Certainly. You are right that paragraph 41 refers to the Scottish rate of income tax, so the point does not relate to Revenue Scotland, ROS or SEPA, but we can say something about it if that would be helpful.
There are two elements to Revenue Scotland’s staffing. There is the programme team, which has been working on the set-up of all the elements—the processes, the information technology, the technical guidance and the communications. We are now developing the operational team, which will run all this live.
The delays that the Auditor General highlighted, and the point about the resourcing plan at paragraph 16, relate to the programme team and the set-up. The Auditor General argues that we should have had more staff earlier in the set-up. With hindsight, I think that that would have been helpful, but I do not accept that it was “required”, which was the Auditor General’s language in a headline. If we had had more people in place sooner—very slightly sooner; perhaps a couple of months sooner—that would have made things go more smoothly, but it would not have materially changed the position that we are in today.
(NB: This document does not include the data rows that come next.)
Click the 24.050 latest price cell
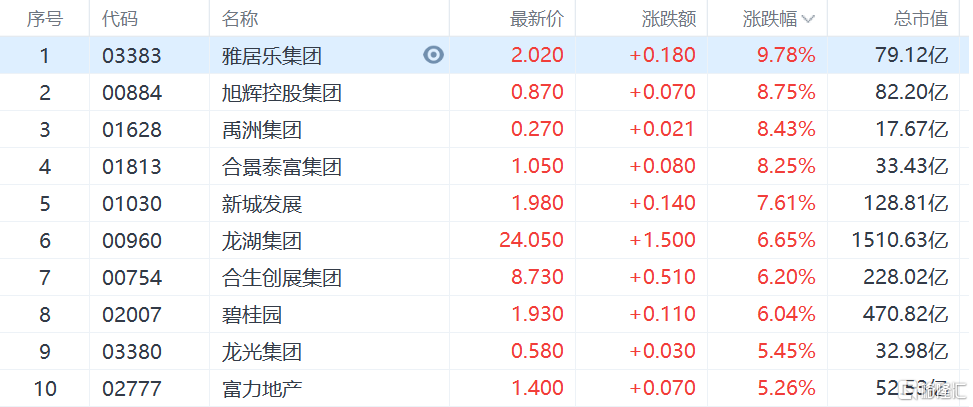This screenshot has height=407, width=973. click(x=531, y=241)
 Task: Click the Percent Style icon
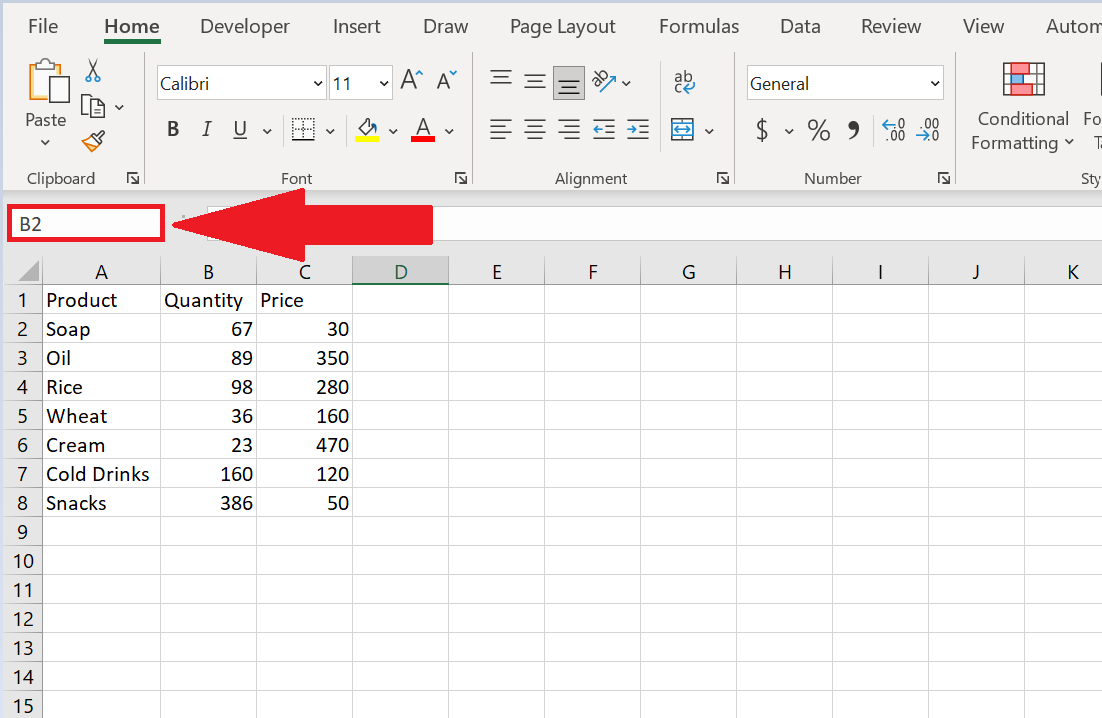[x=818, y=130]
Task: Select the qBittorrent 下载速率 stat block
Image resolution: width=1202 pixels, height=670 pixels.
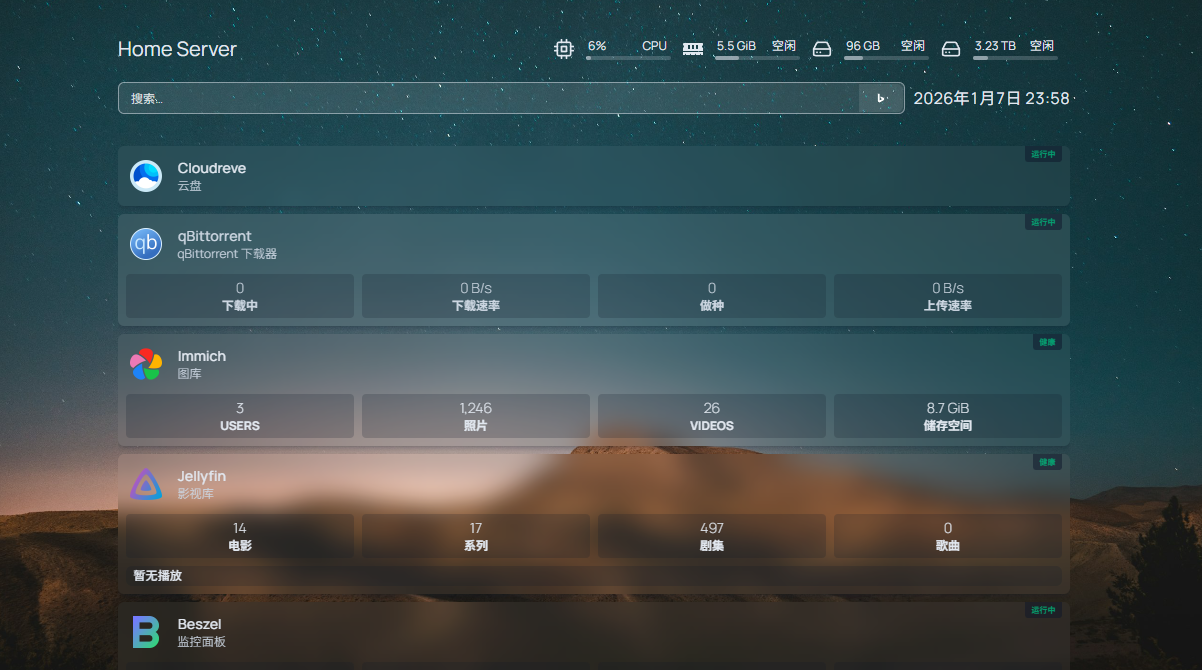Action: tap(476, 296)
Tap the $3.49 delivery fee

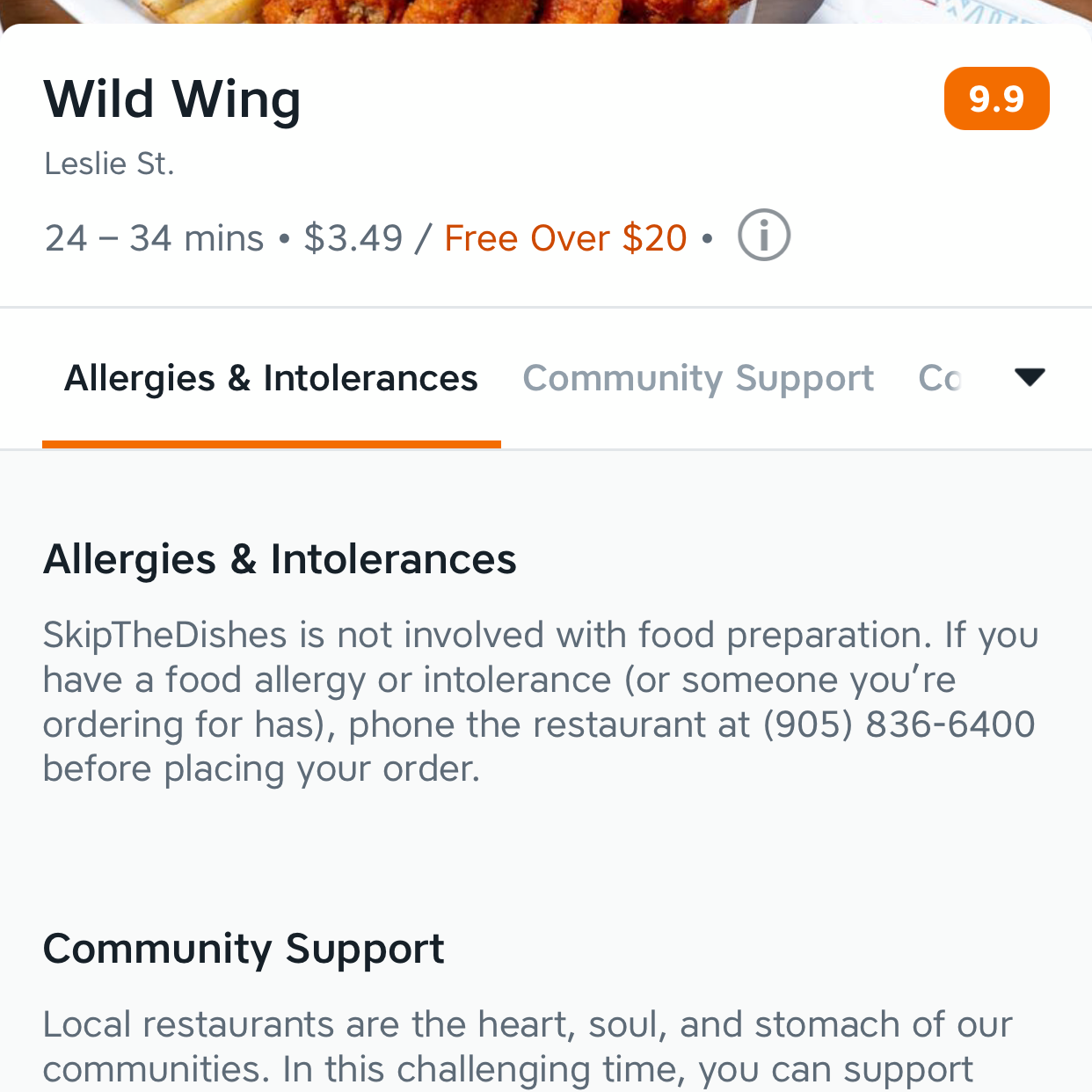[x=353, y=238]
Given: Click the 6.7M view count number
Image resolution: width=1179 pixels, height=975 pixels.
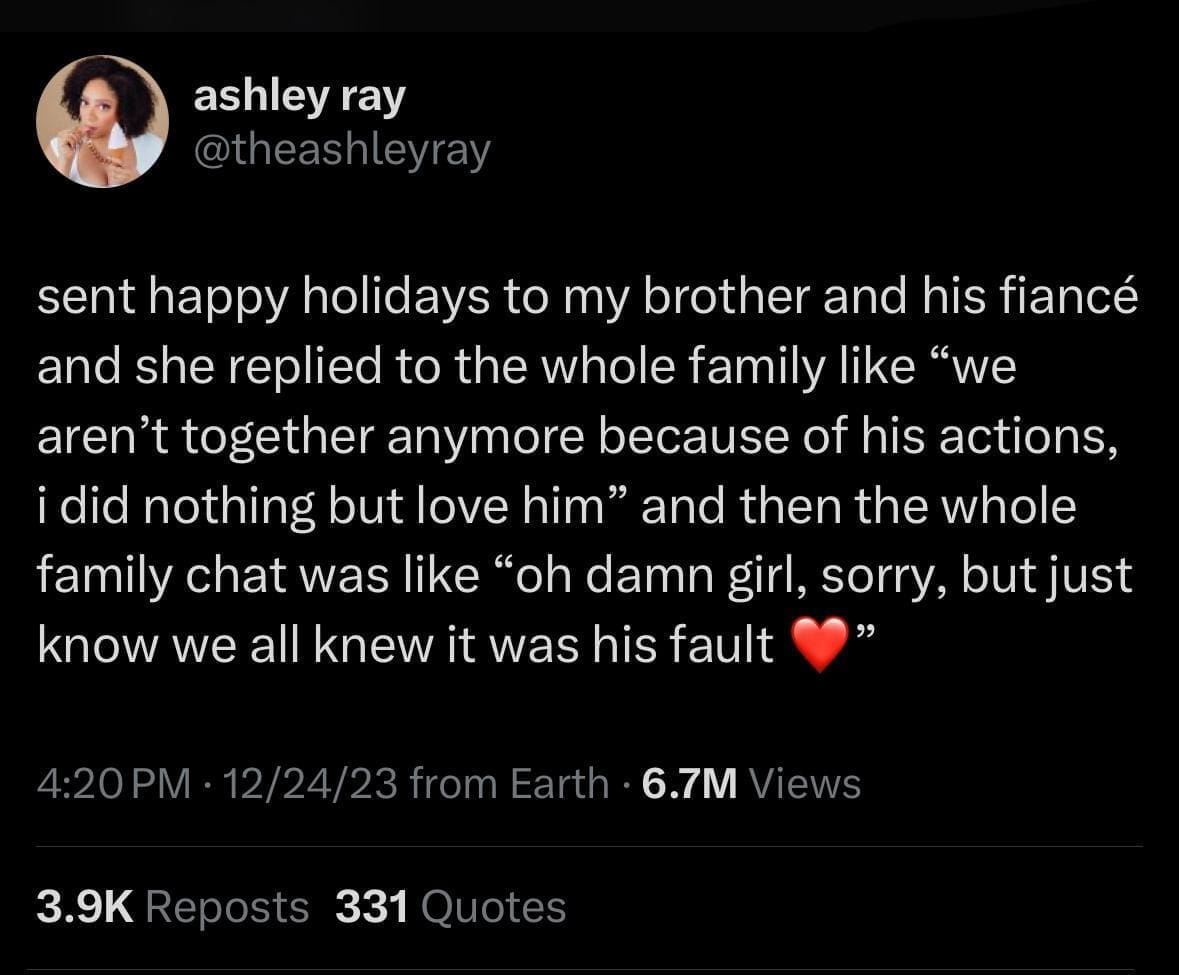Looking at the screenshot, I should (x=690, y=783).
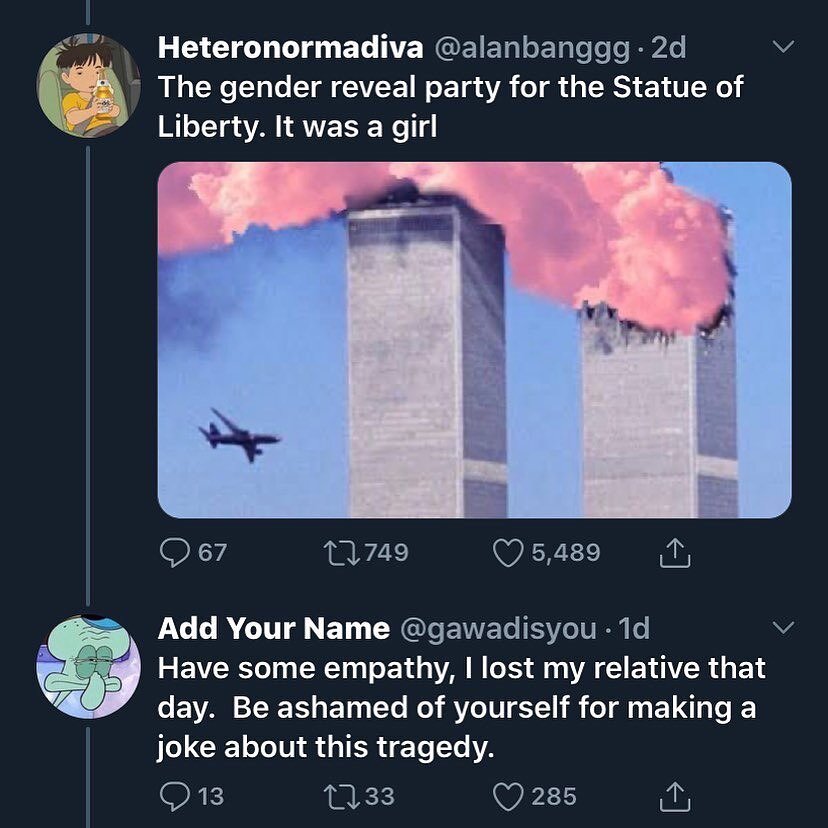Visit the @gawadisyou handle
This screenshot has width=828, height=828.
coord(498,628)
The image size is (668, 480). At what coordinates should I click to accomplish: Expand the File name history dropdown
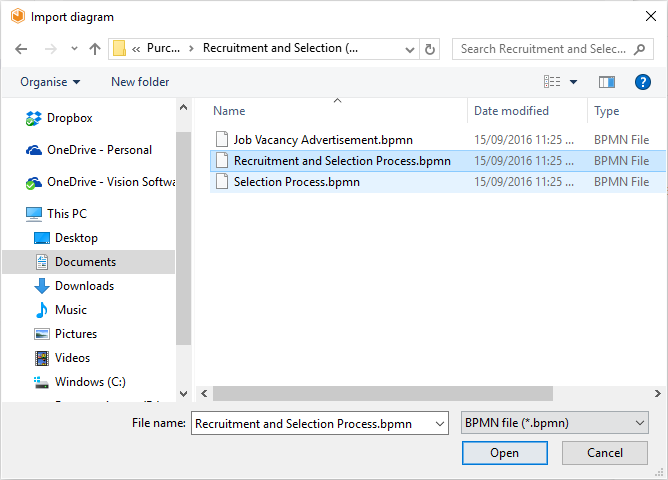(440, 424)
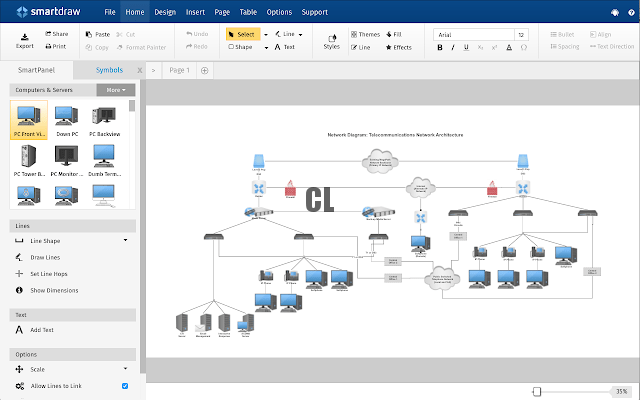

The operational staffing position has moved on significantly since the Auditor General’s staff carried out their work in October. The First Minister updated Parliament on the matter last week, but I can give the committee more up-to-date figures, as of yesterday. Of the 40 operational staff, 21 have been recruited, and eight posts are going through the recruitment process. Three posts have interviews scheduled, and five are at a slightly earlier stage. That will leave us with 11 posts, which we will advertise as planned in January.
We do not need absolutely all 40 people in place to go live on 1 April 2015, but we are very confident that we will have all the staff that we need for that date, and we are aiming to have all 40 in place.